Recorded data
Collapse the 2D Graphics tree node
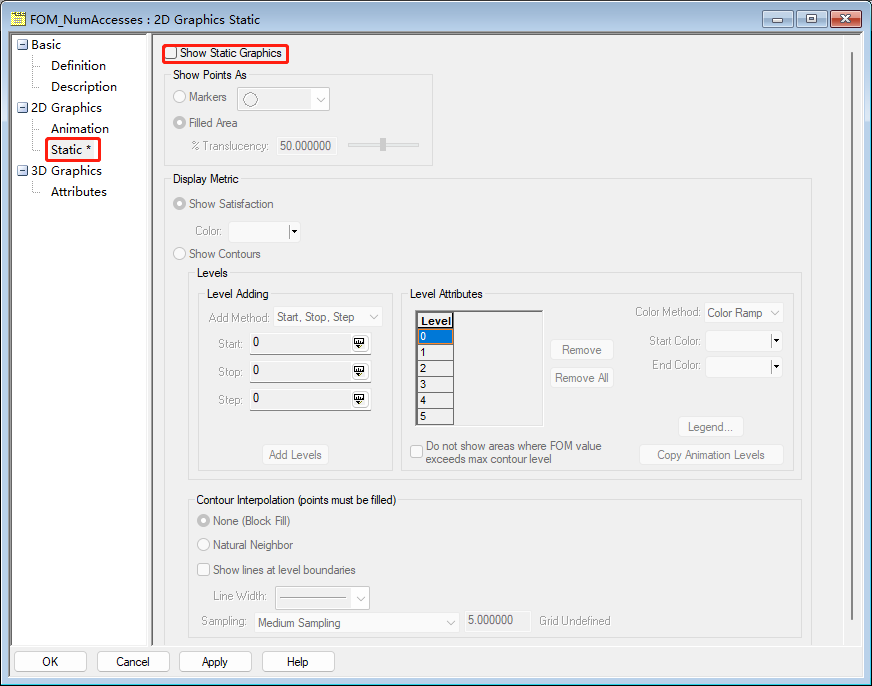Image resolution: width=872 pixels, height=686 pixels. [22, 108]
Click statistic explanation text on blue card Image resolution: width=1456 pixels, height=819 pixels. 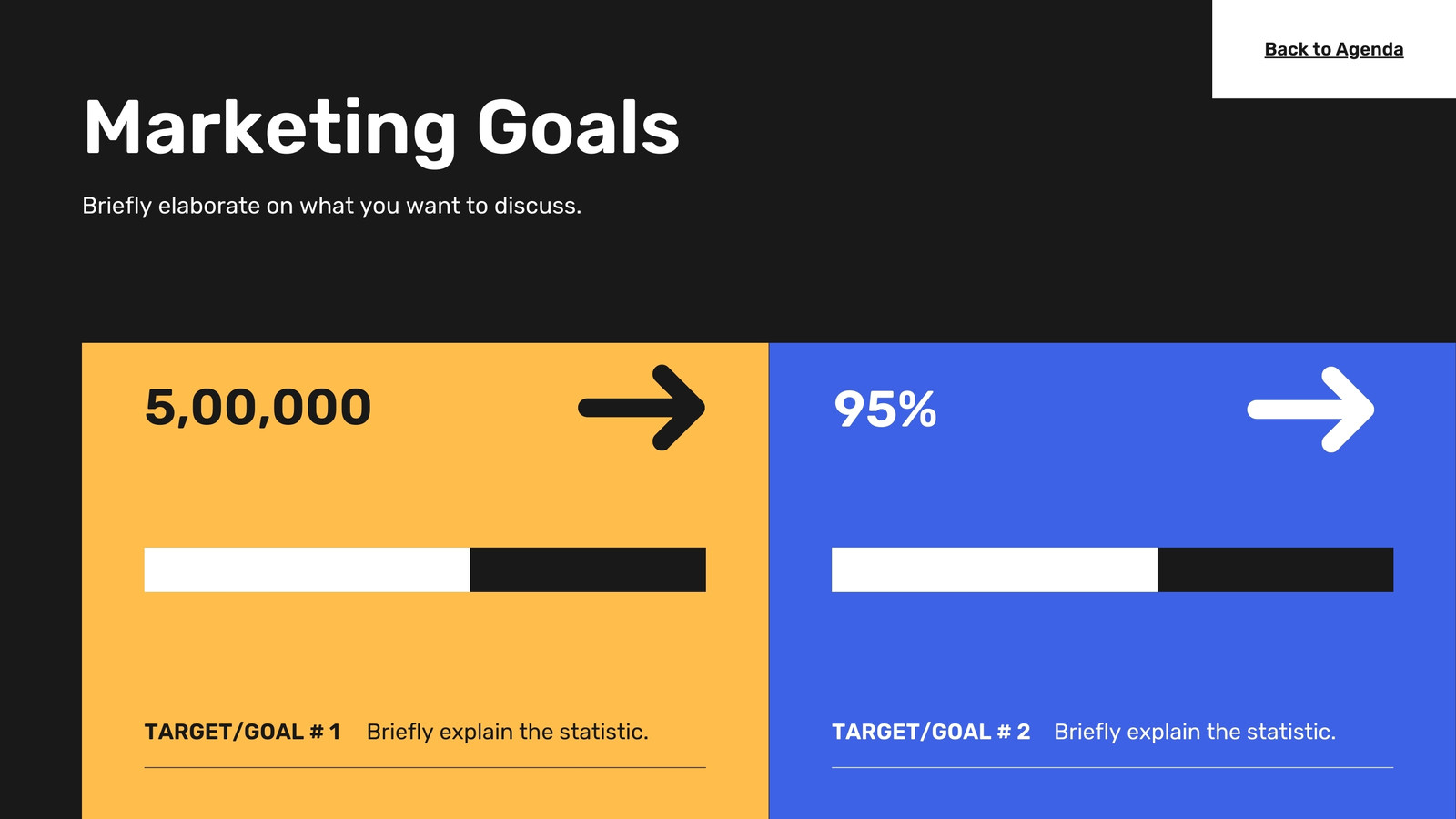coord(1195,732)
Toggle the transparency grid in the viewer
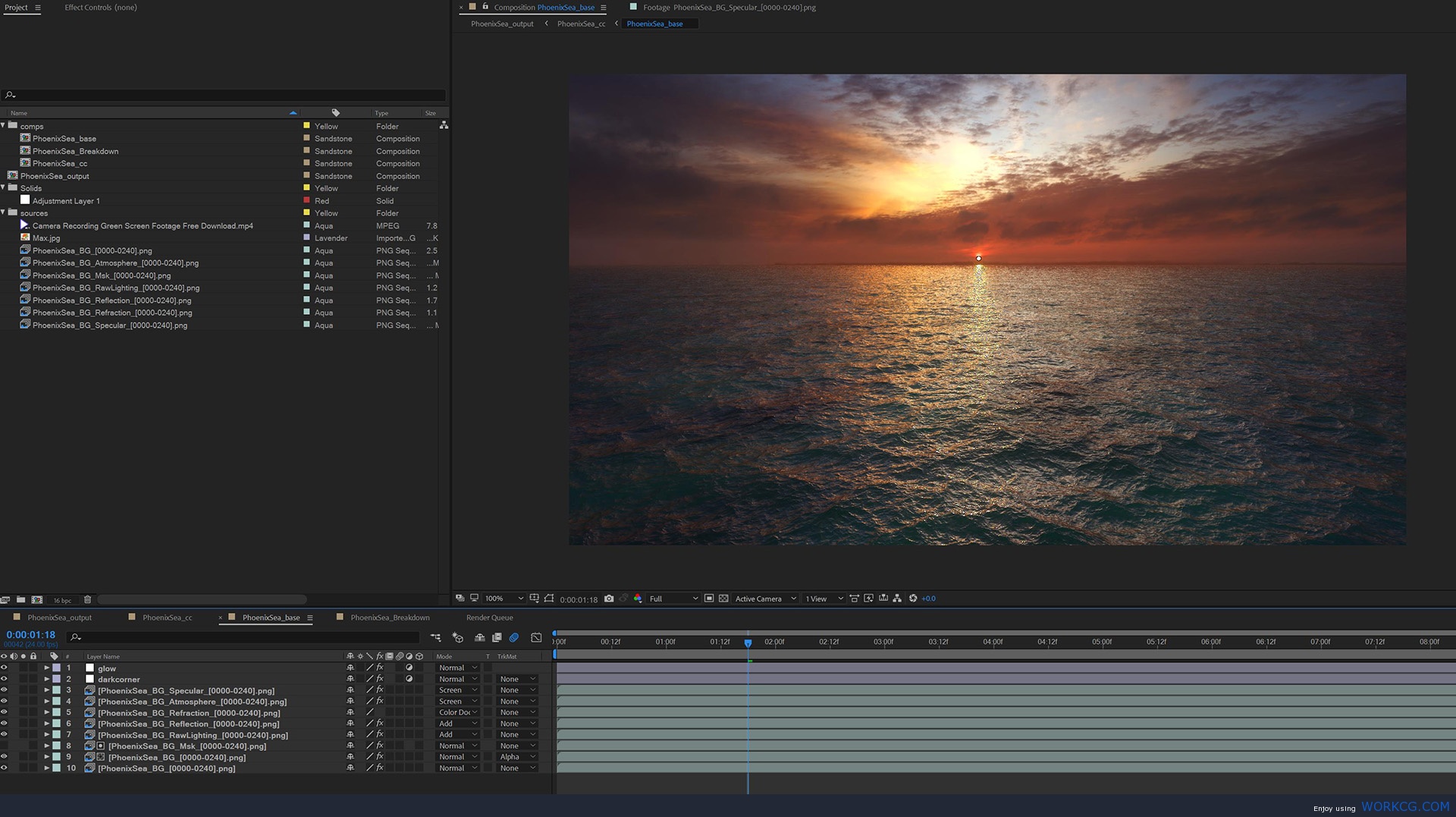Image resolution: width=1456 pixels, height=817 pixels. (x=723, y=599)
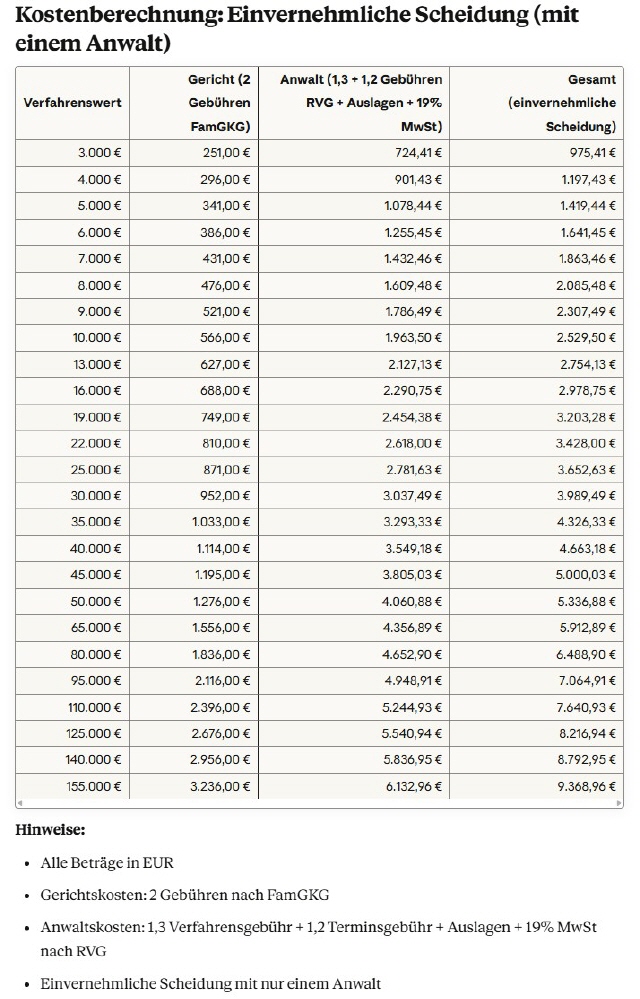The image size is (640, 999).
Task: Click the Hinweise subheading
Action: (x=52, y=830)
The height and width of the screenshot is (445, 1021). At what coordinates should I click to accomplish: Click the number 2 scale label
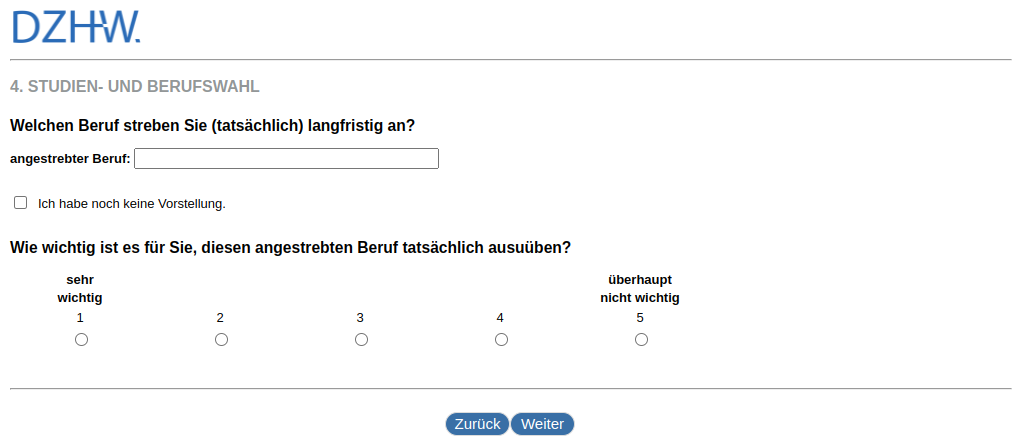click(x=220, y=318)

**ASSIGNMENT:** Each line from the one containing "Toggle the transparency grid in the viewer" through the final line of the data must be reproduced exactly, both ends included, with no pictures in the copy.

**ANSWER BELOW:**
Toggle the transparency grid in the viewer
Image resolution: width=1456 pixels, height=817 pixels. (x=723, y=599)
The image size is (640, 999).
Task: Click the Hinweise subheading
Action: (x=52, y=830)
The height and width of the screenshot is (445, 1021). At what coordinates should I click to accomplish: Click the number 2 scale label
click(x=220, y=318)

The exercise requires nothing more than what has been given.